Y a-t-il de la censure et de l’autocensure ?

Je ne crois pas au concept d'autocensure. Si on dit à un artiste de ne pas porter une pièce et qu’il ne la porte pas, est-ce de l’autocensure ? Non, c'est que quelqu'un a dit qu'il n'en voulait pas. Que doit faire l’artiste ? Goya pensait qu'avec le changement de gouvernement il serait jeté en prison, il a abandonné les travaux et est parti. Lorsque Zoulikha Bouabdellah a été informée par le maire de Clichy et les associations musulmanes que, après ce qui s'était passé avec Charlie Hebdo, regardez !, pensant qu'ils pouvaient la rendre responsable du meurtre de quelqu'un, elle n'a pas apporté l'œuvre, mais elle s'est sentie censurée. .

Et est-ce que quelqu'un vous a fait pression ?

Non Personne ne m'a rien dit. Il ne serait jamais censuré ici, car c'est moi qui ai le dernier mot quant à l'exposition ou non d'un tableau. Et je vous assure que cela n’arrivera pas. Mais personne ne s’est mis en travers de mon chemin.

Le Musée d'Art Interdit est une initiative privée. A-t-il bénéficié du soutien des institutions ?

Je ne sais pas comment le dire. Comme ouvrir une entreprise. Relations chaleureuses, ils sont venus à l'inauguration, et c'est un signe de soutien. Pas d’accord, ni pour ni contre. Avec les administrations, je ne vois pas ce qu'on peut faire, mais avec les musées de la ville, peut-être que oui. Nous sommes une pièce un peu rare. Personne ne m’a dit que cela m’aiderait, mais ni que cela me serait défavorable.

Vous sentez-vous comme un mécène ?

Non Dans cette affaire, non. Je comprends qu'un mécène est quelqu'un qui parraine un artiste. Je ne le ressens pas et cela semble étrange de se faire dire que je le ressens.
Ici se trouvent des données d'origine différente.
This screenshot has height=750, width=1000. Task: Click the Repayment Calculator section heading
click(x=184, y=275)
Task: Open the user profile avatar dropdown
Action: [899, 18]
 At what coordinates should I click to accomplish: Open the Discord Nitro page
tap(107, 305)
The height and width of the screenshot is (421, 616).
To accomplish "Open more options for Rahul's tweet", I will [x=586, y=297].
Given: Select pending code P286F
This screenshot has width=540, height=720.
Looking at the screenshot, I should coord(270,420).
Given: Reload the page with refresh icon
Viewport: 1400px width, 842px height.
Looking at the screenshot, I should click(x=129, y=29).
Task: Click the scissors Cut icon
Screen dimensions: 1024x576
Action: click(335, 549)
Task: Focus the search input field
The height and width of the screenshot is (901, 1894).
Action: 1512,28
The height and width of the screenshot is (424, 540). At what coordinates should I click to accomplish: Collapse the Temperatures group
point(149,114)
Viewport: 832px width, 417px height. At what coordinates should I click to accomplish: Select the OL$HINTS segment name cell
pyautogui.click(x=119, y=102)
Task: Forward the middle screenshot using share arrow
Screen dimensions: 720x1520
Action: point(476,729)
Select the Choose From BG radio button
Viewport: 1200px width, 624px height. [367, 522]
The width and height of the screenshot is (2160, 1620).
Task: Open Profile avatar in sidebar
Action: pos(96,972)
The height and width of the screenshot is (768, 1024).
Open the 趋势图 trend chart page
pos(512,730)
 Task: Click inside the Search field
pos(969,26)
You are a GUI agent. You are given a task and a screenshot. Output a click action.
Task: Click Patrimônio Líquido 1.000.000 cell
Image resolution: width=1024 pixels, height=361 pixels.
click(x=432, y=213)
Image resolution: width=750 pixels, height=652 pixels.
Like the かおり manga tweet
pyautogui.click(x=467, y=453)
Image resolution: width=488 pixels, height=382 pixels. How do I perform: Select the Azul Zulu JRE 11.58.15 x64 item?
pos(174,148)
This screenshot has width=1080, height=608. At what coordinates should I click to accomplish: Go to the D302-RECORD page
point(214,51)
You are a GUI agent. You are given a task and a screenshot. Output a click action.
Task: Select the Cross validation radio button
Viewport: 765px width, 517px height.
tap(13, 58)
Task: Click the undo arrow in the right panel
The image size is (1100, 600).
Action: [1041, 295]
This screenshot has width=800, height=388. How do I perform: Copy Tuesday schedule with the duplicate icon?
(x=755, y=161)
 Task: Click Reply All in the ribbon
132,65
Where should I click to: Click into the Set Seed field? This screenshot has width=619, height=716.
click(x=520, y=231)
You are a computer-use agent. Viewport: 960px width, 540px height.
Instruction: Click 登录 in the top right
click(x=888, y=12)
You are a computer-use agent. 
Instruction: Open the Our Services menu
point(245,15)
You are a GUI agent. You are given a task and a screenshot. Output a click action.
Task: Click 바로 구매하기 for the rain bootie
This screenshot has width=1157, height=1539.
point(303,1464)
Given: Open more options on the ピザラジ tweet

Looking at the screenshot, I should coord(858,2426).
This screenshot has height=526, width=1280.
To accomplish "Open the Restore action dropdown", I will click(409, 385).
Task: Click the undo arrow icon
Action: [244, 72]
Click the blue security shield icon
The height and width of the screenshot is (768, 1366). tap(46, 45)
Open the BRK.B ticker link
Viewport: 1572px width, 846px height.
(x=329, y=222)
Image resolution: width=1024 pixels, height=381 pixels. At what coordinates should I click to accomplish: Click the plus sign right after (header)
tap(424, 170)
Vous cherchez des œuvres à acheter ?

Oui, nous en avons une liste de dix ou quinze et nous devons décider si nous voulons les obtenir. Nous le laissons un peu en attente en attendant de voir comment tout cela se passe. La réponse a été très bonne, nous avons eu beaucoup de monde, du public international et local. Le musée est déjà une autre attraction touristique de la ville. Et avec cela, nous contribuons à la désaisonnalisation du tourisme.